### [REQUIREMENT]
Using the Hesperolemur entry, answer these questions:
1. Who named the genus Hesperolemur, and in what year?
2. About how much did Hesperolemur weigh?
3. Which three features set Hesperolemur apart morphologically from other notharctine taxa?

### [PASSAGE SHOWN]

== Segment start ==

Hesperolemur Temporal range: 49–37 Ma PreꞒ Ꞓ O S D C P T J K Pg N Ypresian - Priabonian

Scientific classification
- Domain: Eukaryota
- Kingdom: Animalia
- Phylum: Chordata
- Class: Mammalia
- Order: Primates
- Suborder: Strepsirrhini
- Family: †Notharctidae
- Genus: †Hesperolemur Gunnell, 1995
- Species: †H. actius
- Binomial name: †Hesperolemur actius Gunnell, 1995

= Hesperolemur =

- Authority: Gunnell, 1995
- Parent authority: Gunnell, 1995

Extinct genus of primates

Hesperolemur is a genus of adapiform primate that lived in the middle Eocene (49-37 million years ago) of southern California. It is an immigrant taxa which appears to be most closely related to the earlier European forms of Cantius. It was approximately 4.5 kg in weight and was the last surviving notharctine species, probably because of its position in the refugia that existed in southern California during the climate deterioration at the end of the middle Eocene. There are no later taxa that appear to have derived from Hesperolemur.

The weak but present development of mesostyles and pseudohypocone link Hesperolemur to Cantius. Morphologically, Hesperolemur is distinct from other notharctine taxa in having a partially fused ectotympanic anulus in the auditory bulla, no stapedial artery, and no lower molar paraconids. As the specimen used to make these analyses was badly damaged, others have argued against the existence of such differences and move Hesperolemur to a species of Cantius, Cantius actius.

== Segment end ==

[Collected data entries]
== Segment start ==

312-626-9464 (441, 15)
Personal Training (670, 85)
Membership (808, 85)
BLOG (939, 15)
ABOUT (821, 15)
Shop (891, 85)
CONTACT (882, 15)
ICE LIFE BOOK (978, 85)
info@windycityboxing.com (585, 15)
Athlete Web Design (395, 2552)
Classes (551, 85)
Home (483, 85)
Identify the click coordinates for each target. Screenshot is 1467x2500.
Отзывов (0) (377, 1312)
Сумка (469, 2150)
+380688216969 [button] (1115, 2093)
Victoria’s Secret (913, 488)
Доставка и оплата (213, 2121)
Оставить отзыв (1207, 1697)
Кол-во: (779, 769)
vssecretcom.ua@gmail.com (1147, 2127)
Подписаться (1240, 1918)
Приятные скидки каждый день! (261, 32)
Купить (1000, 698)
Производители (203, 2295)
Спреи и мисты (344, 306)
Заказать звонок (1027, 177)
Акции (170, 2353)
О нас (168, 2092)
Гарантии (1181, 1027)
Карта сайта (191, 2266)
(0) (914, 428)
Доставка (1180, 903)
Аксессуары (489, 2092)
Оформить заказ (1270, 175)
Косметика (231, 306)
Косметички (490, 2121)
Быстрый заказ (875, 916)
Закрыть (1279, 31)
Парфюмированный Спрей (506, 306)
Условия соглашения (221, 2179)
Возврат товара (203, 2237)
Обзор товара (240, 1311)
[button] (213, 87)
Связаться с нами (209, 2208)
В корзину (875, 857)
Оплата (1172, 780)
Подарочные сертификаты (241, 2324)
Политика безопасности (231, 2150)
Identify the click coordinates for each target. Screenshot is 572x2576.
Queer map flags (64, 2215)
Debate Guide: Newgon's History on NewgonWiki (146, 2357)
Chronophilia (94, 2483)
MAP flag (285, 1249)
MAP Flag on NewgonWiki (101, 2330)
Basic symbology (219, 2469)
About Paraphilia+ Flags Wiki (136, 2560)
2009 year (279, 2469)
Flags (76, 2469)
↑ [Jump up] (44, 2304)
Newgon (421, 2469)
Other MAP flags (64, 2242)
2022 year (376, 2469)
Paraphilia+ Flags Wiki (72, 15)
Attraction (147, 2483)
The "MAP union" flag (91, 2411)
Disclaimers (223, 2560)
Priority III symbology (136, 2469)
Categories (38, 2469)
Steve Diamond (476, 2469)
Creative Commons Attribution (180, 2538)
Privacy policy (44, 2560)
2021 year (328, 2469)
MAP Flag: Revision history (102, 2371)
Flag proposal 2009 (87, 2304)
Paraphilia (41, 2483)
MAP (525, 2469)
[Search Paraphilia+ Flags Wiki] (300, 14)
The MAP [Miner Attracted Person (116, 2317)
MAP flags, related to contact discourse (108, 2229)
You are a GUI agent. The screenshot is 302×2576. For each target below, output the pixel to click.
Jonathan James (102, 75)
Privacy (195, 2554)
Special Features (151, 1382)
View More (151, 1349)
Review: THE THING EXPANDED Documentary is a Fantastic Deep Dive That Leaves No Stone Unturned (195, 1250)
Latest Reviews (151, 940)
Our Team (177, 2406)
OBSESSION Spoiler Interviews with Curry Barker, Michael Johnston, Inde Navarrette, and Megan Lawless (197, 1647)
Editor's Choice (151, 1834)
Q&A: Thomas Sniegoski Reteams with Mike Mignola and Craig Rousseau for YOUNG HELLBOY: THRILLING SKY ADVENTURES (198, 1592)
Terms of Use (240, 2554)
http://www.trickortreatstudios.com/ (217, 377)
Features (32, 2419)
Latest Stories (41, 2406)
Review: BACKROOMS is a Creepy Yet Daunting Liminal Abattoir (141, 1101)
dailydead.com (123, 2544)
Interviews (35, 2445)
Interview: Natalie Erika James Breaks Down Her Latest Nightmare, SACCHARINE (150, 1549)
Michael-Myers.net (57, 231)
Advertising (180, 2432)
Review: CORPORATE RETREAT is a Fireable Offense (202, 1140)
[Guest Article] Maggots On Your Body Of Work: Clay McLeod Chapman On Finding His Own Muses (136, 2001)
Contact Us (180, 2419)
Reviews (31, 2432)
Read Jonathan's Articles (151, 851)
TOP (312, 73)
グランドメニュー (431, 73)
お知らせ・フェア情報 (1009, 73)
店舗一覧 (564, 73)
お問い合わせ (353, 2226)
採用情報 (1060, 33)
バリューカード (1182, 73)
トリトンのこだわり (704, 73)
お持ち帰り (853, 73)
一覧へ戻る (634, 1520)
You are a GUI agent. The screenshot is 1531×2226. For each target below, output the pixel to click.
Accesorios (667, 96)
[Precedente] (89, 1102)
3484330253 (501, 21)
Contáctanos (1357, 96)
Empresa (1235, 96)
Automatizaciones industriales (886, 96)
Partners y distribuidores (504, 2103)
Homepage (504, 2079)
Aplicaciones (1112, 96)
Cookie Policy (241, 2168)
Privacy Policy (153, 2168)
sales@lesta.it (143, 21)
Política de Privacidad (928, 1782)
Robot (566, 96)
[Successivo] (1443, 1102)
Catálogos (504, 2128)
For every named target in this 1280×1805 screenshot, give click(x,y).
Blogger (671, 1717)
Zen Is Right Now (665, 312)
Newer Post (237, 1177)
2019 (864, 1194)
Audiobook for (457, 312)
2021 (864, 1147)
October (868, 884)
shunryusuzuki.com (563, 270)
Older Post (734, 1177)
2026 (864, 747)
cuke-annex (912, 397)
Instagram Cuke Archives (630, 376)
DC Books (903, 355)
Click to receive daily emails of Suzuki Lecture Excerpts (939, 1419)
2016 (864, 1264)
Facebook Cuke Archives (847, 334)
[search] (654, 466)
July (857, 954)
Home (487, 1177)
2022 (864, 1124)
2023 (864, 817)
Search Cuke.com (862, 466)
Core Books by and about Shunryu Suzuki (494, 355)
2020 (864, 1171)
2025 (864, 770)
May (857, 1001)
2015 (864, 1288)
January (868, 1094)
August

== Segment end ==

### [SOLUTION TO THE EXERCISE]
1. Gunnell, in 1995.
2. Approximately 4.5 kg.
3. A partially fused ectotympanic anulus in the auditory bulla, no stapedial artery, and no lower molar paraconids.